Needed from the data below: all lines that contain the word "agent".

-----

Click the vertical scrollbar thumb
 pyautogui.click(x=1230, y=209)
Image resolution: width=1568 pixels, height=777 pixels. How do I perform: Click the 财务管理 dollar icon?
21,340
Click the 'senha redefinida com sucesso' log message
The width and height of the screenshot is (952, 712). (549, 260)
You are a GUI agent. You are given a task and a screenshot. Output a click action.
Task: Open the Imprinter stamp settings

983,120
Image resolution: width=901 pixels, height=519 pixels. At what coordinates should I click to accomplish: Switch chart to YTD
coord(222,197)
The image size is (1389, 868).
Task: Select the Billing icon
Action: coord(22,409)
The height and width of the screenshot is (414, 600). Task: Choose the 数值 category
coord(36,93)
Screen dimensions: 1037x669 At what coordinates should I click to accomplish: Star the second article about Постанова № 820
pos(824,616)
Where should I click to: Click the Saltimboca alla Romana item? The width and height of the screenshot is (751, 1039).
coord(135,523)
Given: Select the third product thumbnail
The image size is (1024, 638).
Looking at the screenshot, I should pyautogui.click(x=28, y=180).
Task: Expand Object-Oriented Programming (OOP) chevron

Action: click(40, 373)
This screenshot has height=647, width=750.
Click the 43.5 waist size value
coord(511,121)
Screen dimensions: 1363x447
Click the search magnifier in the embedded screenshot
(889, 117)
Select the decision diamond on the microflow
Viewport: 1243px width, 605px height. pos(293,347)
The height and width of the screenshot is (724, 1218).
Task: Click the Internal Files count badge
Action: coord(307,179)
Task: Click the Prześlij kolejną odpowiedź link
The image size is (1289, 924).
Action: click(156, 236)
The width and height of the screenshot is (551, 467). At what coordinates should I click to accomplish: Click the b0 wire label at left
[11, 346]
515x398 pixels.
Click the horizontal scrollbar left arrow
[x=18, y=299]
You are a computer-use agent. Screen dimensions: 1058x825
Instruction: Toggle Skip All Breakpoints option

-----

**OUTPUT FOR THIS EXERCISE:**
You are a GUI agent. You are given a task and a screenshot. Output a click action.
You are a computer-use agent. Screen dimensions: 1058x825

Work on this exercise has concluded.